## [Problem to work on]
Add 23 to every coordinate value in the answers on the lines from the one containing "This screenshot has height=871, width=806." through the end of the items, inclusive. Write out each of those lines in full, leaving all other text unchanged.

## [Record set]
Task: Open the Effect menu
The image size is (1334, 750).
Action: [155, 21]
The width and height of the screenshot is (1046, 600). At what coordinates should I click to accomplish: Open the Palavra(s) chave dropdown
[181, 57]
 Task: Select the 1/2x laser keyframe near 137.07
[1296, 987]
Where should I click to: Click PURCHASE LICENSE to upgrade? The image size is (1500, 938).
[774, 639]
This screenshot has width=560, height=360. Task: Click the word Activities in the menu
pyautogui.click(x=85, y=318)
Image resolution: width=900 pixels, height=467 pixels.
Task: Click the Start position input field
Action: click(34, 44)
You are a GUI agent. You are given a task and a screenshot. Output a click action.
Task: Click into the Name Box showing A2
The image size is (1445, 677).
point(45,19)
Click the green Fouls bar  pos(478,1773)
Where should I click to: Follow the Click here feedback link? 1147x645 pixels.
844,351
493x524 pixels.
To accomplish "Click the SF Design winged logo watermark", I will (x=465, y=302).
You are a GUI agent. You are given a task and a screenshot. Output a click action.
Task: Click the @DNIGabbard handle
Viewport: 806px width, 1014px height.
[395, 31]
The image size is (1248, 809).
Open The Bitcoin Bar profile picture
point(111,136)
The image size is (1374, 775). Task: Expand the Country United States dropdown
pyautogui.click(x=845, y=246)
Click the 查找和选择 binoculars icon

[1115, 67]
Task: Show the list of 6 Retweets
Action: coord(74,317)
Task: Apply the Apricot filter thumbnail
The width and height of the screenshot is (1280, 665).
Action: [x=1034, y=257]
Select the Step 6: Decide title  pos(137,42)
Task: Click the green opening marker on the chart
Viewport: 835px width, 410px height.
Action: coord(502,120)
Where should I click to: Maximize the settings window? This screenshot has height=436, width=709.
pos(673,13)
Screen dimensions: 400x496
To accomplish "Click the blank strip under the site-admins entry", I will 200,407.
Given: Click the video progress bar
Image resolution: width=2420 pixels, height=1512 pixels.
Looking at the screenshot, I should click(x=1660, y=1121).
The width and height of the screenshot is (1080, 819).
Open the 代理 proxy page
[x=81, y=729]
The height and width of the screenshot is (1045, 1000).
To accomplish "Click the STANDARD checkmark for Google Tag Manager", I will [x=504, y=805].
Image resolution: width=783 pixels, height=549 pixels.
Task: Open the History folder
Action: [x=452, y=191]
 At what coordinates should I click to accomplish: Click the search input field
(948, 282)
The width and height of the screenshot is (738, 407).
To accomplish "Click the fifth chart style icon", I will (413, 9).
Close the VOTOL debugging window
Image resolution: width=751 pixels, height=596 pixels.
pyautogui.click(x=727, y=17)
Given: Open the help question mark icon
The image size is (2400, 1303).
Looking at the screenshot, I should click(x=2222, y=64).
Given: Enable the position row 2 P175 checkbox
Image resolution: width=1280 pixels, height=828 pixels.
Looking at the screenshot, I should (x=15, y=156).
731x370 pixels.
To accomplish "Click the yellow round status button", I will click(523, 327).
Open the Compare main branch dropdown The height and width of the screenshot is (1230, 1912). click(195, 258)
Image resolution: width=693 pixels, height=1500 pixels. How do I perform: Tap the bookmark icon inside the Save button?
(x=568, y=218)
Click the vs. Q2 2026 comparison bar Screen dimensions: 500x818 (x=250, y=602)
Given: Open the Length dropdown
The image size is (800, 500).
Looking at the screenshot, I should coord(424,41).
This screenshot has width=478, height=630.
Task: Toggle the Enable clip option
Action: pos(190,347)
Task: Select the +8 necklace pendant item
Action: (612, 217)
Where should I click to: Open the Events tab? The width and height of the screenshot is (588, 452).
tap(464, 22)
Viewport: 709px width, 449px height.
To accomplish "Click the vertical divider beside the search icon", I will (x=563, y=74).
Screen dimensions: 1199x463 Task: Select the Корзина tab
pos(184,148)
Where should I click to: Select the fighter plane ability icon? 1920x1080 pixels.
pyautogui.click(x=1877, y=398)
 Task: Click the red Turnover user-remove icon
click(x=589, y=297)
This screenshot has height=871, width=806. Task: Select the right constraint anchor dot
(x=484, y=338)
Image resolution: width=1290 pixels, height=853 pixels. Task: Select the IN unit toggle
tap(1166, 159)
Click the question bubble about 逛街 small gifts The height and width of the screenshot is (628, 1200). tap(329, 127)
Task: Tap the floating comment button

## [Answer to the task]
This screenshot has height=871, width=806. Task: Select the right constraint anchor dot
(x=507, y=361)
Image resolution: width=1290 pixels, height=853 pixels. Task: Select the IN unit toggle
tap(1189, 182)
Click the question bubble about 逛街 small gifts The height and width of the screenshot is (628, 1200). tap(352, 150)
Task: Tap the floating comment button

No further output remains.